广告短信不断,推销电话不停,广州市民杨先生不堪垃圾信息袭扰,将中国电信告上法庭,要求认定对方侵犯个人隐私权。9月6日,本案在广州中院二审开庭,被告运营商律师称,广告信息某种程度上可以给生活带来便捷,是否为垃圾信息见仁见智。
从常识和常理分析,消费者花钱购买通信商提供的服务,就有获得免打扰的权利。从传播途径来说,大量垃圾短信完全是通过通信商发出的,通信商有消除垃圾短信的义务;从保护个人隐私和通信畅通的角度来看,通信商至少对垃圾短信有放纵之嫌,本身难辞其咎。
但常理归常理,在现实生活中,对类似垃圾短信的侵扰,消费者想维权的时候却往往感到有心无力。
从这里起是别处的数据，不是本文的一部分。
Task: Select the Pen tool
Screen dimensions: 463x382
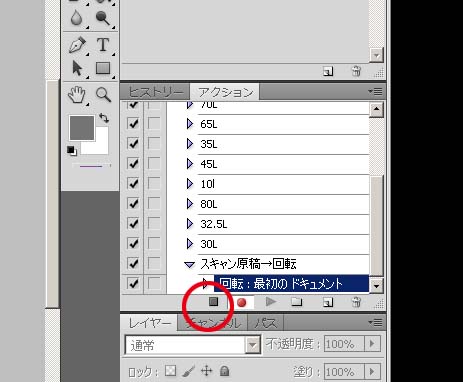Action: [78, 45]
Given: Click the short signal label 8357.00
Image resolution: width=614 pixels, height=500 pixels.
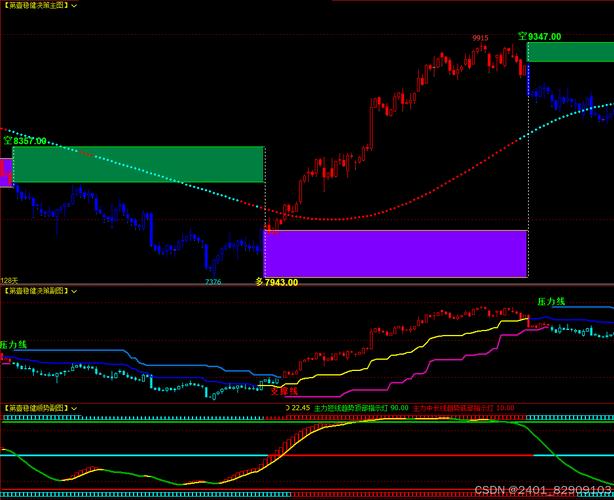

要么“投诉无门”,不知道究竟该找谁(通信商完全可以踢皮球),要么维权成本过高,就像上述市民杨先生采取的诉讼途径那样,耗费了大量精力和时间,结果如何却依然“一波三折”。这样的维权现状显然太不正常了。
消费者是“上帝”,但一涉及具体维权,财大气粗的企业和运营商完全可以对消费者权益采取“无视”态度。就垃圾短信而言,最主要的根源在于垃圾短信的担责主体极不明确。消费者认为被垃圾短信侵害之后,可以找通信商理论,但通信商可以将“群发短信”行为归咎于个人或企业行为。在法律没有明确规定什么是垃圾短信以及运营商承担什么样的赔偿责任的情况下,消费者无法真正找到通信经营商的“把柄”。而让消费者直接找垃圾短信的群发者,也是“不可能完成的任务”。由于我国法律在遏止和打击垃圾短信方面明显缺位,即使找到群发垃圾短信者,如果当事人没有涉及刑事犯罪,也没有任何直接的追究措施。
因此,要从根本上规范和改善无良的垃圾短信现象,首先要明晰责任,尤其是要明确通信商直接、具体承担什么责任,对短信群发业务,即使发送者未按照《中华人民共和国电信条例》获得《增值电信业务经营许可证》,通信商也应有义务做好对这一“游离”于监管之外群体的监管工作(技术上不难实现)。其次,还要加大对通信商的监管,从根本上剥离经营商与广告投放者、信息经营公司的“利益勾连”。第三,在明确通信经营商和垃圾短信的群发者负有同等的赔偿责任或连带责任之时,还应提高处罚和赔偿数额。
韩国的广告商在发布手机短信广告时,必须注明“广告”字样和发送者的单位、电话及手机号码,对滥发垃圾短信者,个人可处以最高8500美元的罚款。这很值得我们借鉴。消除垃圾短信,不仅是对消费者权益的保护,如果处理得当,也可以培育出一个“干净的”产业,通信商对此不可不慎重看待。